Exercise »
Reproduce the entries below word for word, starting with the line that contains "coordinates (254, 699)." and stopping after the line that contains "(254, 280).".

Available data »

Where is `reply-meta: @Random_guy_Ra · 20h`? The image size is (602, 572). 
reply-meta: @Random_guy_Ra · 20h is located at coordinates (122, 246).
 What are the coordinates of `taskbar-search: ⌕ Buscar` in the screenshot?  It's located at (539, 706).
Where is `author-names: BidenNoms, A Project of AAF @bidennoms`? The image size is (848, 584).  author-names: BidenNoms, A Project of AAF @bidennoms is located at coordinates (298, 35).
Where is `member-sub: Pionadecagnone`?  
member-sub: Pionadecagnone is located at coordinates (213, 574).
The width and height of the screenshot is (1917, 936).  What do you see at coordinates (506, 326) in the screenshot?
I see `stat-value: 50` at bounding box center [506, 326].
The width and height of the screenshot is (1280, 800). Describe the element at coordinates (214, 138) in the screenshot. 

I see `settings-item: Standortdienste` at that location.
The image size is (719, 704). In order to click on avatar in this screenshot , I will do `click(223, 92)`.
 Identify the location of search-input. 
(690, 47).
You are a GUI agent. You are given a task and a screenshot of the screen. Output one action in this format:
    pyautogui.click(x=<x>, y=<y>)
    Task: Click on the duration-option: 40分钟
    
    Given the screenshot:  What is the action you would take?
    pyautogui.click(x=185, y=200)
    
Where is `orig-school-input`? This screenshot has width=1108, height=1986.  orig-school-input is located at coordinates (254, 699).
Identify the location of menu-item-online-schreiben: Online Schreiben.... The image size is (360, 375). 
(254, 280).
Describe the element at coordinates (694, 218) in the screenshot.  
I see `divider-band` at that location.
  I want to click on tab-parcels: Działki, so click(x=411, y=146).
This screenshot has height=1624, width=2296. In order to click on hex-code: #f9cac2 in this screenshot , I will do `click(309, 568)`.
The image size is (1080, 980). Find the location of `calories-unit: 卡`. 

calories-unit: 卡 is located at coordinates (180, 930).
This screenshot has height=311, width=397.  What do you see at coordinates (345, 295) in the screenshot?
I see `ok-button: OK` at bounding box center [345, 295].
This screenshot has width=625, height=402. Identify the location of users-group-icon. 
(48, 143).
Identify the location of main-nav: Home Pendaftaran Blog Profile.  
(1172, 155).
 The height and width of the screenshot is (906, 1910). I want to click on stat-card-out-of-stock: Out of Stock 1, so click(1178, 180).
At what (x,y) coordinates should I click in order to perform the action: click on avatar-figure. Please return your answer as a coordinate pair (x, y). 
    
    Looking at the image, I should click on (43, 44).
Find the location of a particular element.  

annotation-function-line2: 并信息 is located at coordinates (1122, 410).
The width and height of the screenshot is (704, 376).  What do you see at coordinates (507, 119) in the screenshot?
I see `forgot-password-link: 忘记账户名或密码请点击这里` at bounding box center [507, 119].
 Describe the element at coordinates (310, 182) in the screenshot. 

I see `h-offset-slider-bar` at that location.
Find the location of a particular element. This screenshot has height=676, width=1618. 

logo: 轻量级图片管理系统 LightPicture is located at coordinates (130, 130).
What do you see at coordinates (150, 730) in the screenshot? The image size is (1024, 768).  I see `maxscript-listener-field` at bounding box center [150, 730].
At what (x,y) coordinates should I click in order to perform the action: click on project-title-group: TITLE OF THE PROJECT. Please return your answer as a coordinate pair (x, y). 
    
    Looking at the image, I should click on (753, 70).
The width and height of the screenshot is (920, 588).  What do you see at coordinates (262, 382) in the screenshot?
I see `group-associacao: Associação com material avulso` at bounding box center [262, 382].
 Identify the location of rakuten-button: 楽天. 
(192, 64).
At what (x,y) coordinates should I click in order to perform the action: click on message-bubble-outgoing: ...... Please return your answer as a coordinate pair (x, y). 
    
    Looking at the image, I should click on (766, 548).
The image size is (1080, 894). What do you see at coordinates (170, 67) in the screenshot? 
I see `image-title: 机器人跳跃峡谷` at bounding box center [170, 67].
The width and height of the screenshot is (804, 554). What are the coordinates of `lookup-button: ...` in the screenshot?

Response area »
Where is `orig-school-input`? This screenshot has width=1108, height=1986.  orig-school-input is located at coordinates (254, 699).
Identify the location of menu-item-online-schreiben: Online Schreiben.... The image size is (360, 375). 
(254, 280).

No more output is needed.